PROBLEM:
Go through the following data and transcribe exactly the stretch of lines from the one holding "Peach White Tea (1284, 1296)" to the one holding "[dialog] (756, 1217)", both included.

[Saved entries]
[Start of section]

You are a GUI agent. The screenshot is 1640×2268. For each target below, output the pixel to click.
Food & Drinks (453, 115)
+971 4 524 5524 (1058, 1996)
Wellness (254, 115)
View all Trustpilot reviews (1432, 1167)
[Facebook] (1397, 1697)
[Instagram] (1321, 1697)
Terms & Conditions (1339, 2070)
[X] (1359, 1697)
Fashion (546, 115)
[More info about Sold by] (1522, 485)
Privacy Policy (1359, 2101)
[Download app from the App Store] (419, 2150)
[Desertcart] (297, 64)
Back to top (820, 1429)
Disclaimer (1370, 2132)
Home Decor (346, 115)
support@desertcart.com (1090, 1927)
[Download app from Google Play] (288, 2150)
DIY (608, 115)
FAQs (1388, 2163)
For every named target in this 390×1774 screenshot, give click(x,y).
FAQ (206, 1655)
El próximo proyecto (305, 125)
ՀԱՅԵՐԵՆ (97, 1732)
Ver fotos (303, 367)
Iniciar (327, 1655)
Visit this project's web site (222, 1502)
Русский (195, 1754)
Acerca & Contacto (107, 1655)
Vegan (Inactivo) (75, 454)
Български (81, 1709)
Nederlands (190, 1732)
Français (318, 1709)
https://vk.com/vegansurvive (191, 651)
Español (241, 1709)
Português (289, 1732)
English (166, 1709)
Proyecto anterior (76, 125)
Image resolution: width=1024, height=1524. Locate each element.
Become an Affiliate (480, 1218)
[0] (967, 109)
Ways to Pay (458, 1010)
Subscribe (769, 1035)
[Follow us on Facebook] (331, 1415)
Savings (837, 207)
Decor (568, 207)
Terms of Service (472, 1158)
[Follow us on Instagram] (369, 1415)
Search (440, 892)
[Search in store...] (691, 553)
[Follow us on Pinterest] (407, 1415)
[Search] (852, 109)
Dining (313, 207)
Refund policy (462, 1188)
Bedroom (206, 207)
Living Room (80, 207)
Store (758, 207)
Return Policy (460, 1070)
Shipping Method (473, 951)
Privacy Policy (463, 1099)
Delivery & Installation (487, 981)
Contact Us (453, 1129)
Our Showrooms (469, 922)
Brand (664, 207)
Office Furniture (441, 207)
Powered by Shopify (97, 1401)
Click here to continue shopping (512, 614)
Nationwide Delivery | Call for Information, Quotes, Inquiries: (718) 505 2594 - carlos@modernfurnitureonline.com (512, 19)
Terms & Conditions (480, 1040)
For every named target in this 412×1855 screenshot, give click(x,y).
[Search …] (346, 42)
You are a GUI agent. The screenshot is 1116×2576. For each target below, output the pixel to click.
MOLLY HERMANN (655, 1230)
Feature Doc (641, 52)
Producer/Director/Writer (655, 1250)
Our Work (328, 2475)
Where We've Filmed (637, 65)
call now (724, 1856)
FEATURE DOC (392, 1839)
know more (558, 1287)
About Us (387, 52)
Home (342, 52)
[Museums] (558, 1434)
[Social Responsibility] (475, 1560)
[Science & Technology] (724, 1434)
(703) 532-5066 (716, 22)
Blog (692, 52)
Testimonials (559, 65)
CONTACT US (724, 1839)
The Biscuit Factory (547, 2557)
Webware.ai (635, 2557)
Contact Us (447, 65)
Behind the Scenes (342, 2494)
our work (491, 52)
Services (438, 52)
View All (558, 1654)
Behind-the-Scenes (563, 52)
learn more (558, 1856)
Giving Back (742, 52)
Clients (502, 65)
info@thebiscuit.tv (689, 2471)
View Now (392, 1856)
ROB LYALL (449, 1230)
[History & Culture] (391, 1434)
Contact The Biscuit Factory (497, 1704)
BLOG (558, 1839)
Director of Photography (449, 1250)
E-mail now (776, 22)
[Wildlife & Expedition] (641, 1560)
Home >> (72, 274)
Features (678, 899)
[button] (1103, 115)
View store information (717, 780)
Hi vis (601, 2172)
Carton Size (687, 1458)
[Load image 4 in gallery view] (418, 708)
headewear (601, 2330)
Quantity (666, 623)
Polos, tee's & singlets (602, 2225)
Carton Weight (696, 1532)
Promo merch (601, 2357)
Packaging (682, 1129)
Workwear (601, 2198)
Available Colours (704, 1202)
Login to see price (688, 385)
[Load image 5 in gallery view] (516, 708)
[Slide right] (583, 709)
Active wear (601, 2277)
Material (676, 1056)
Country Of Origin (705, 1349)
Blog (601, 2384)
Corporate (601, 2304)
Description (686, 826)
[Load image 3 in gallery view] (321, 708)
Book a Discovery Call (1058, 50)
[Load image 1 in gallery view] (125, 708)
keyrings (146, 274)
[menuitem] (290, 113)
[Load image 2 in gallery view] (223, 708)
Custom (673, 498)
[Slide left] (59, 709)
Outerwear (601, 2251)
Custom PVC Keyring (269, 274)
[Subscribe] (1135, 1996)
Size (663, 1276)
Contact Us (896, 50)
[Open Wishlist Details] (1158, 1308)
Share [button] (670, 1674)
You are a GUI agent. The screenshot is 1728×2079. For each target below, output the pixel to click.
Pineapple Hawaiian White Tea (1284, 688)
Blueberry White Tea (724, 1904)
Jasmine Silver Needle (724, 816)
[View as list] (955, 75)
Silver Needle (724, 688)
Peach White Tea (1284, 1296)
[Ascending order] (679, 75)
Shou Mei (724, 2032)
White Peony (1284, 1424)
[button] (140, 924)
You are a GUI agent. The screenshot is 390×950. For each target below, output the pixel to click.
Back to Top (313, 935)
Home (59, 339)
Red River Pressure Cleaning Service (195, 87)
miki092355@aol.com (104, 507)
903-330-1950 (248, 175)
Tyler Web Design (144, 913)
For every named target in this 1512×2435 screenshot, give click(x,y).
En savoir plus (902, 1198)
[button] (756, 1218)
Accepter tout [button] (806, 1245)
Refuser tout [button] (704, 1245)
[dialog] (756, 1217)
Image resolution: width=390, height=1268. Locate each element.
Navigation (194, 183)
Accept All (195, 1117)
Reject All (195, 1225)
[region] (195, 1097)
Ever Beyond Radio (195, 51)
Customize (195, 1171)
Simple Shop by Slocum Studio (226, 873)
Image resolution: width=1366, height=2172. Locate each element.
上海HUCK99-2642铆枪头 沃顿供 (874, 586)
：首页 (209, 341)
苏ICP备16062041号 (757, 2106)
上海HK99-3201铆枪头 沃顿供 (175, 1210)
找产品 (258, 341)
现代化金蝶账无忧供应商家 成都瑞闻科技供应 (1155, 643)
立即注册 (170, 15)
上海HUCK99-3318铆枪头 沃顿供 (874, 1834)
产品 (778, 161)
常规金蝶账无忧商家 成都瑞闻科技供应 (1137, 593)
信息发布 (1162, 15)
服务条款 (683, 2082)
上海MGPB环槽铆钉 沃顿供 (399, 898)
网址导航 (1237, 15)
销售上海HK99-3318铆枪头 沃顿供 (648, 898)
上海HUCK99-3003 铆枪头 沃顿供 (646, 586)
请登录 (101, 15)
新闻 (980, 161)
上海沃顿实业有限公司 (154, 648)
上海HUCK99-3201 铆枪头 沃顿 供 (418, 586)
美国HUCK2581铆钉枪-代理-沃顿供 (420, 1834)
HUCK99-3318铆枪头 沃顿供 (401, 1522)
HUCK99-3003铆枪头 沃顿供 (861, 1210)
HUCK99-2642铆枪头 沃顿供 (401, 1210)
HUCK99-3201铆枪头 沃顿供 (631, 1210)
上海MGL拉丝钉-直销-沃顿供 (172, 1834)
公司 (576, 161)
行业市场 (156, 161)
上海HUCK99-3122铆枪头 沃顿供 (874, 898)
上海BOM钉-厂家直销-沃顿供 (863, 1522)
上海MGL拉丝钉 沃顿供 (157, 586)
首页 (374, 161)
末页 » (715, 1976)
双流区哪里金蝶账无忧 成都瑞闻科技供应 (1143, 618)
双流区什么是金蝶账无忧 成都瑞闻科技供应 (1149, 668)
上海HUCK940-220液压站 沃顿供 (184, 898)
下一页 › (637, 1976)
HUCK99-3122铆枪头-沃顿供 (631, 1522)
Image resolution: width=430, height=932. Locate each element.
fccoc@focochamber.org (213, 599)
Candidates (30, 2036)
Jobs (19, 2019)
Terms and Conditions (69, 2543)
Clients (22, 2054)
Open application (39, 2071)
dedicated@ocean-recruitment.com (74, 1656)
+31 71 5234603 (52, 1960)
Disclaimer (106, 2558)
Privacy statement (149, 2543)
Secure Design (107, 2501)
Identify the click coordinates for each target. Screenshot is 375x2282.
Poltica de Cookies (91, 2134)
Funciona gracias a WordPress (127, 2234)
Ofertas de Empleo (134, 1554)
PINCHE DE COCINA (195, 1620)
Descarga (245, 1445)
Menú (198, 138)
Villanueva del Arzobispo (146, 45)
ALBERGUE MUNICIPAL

[End of section]

YOUR SOLUTION:
Peach White Tea (1284, 1296)
[Ascending order] (679, 75)
Shou Mei (724, 2032)
White Peony (1284, 1424)
[button] (140, 924)
You are a GUI agent. The screenshot is 390×950. For each target below, output the pixel to click.
Back to Top (313, 935)
Home (59, 339)
Red River Pressure Cleaning Service (195, 87)
miki092355@aol.com (104, 507)
903-330-1950 (248, 175)
Tyler Web Design (144, 913)
For every named target in this 1512×2435 screenshot, give click(x,y).
En savoir plus (902, 1198)
[button] (756, 1218)
Accepter tout [button] (806, 1245)
Refuser tout [button] (704, 1245)
[dialog] (756, 1217)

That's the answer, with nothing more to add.